So we went to a pediatric orthopedist, about our pending baby’s pending clubfoot (I mean, the thing is, the diagnosis of unilateral idiopathic clubfoot was made at 20 weeks, with a sonogram technician who almost but then mostly caught it, and the attending on call, and even then it seemed a little squirrelly to me, but also, right, they were almost surely correct, unless they’re not, but we’re going on the assumption that the diagnosis is correct. Which is most certainly is. Unless it’s not. But I’m 95% sure it’s right. Mostly. Better to err on the side of preparation and caution). There’s some exhausting news, but almost all good news.
The good news is that in almost all cases, the problem is correctable. What they do is, when the baby is newborn (as in, in the first week or so of its life), they manipulate the foot, then cast it. The whole thigh. Then, after a week, you go in, they manipulate it a bit more, then cast it again. Repeat for 3-6 casts, depending on severity. At the last cast, they make an locally-anesthetized incision in the baby’s Achilles’ tendon, then cast it again. This cast stays on for 7 weeks. Then you are done with casting.
Then the fun begins. From there, you have to put the baby’s foot in a brace (you can see what the brace looks like). At first, for 23 hours a day. For a month or so. Then 18 hours a day for another month, reducing it gradually so that by 5 months, when the baby starts crawling, you are doing it only at night.
Herein lies the kind of exhausting news. The kid will have to wear the brace every night, at night, for a long time. Years. The problem is that there is a relatively high rate of recurrence if you don’t wear the brace, which would mean that the kid would need surgery to walk or not have arthritis, etc.. So either you wear the brace at night for 5 years, or you cross your fingers and hope you don’t need surgery, or that the kid doesn’t get arthritis in his/her 20s, etc. The brace is a much better choice.
Certainly not tragic. It’ll be part of the bedtime routine, that you brush your teeth, you put on pajamas, you wear the brace. Apparently, if you tell the kid it’s optional, they will not want to wear it.
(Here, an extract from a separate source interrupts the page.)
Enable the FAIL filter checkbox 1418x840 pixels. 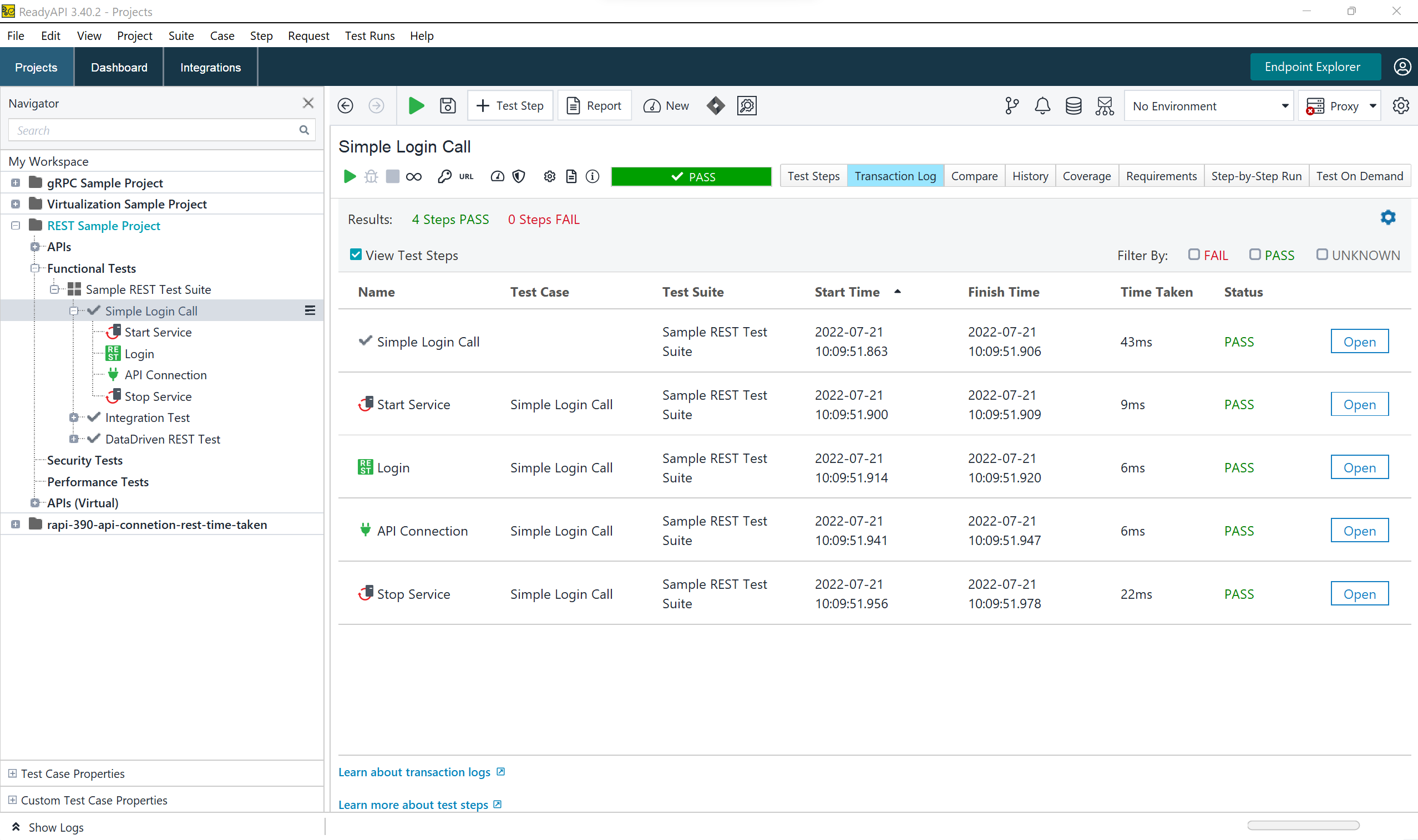coord(1194,254)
But when it’s just the routine they know, they’re more likely to just do it (right, I say this now, but I also get that it’s not nearly this straightforwardly simple).
The doctor says that after 7 yrs old, the bones of the foot are pretty much set as they will ever be. His ideal is that the kid would wear it until then, but realistically, more like 4-5 years. Depending on progress, severity, etc.
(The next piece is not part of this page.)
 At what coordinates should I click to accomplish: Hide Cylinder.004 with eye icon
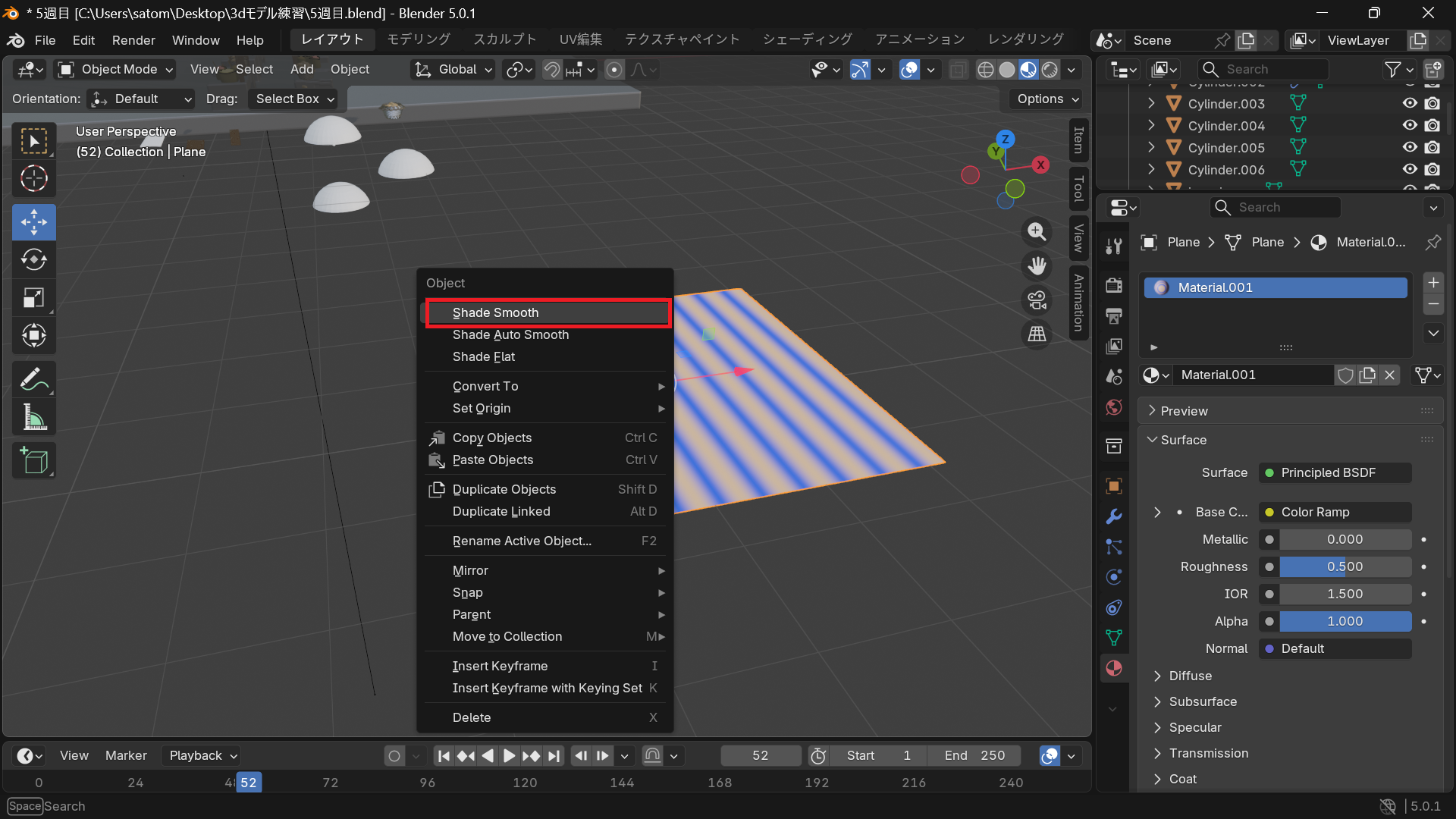pyautogui.click(x=1409, y=125)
If there’s a humorous codicil to the experience at this point, it’s in baby mama’s and my varied reactions to the news. She had spoken to one pediatric orthopedist already, and he was all like ‘well, we’ll see what it looks like, and there’ll be a cast, or maybe a brace or whatevs. No big whup.’ And that made me feel like it was going to be a hassle but not really, and made baby mama feel like, WTF!?
The second pediatric orthopedist was all, ‘I strive for 100% correction, and this is likely a 3 month process, with a process that then lasts for 5 years, and if parents can’t commit to the 5 years, I don’t like to work with them. And here’s the probability of recurrence after 1 year’s use of the brace, it drops to 30% if you wear it for 2 years, 7% after 6 years. Here’s the brace, and what it looks like. I see 25 or so per year of these cases. Here’s the science. Here are my stats.’
And we walked out of the hospital, and I look at my wife and say, ‘damn, I guess I never realized this is going to take so much time and effort in our life. That guy was pretty hard-core.’ And she looked at me with the fanatical eyes of a woman in love and said, ‘That guy was AWESOME! I feel 100% more at ease about this!’
Apparently we have found a dude whose medical stylings perfectly match my wife’s MBA, detailed, project-management outlook. Go figure.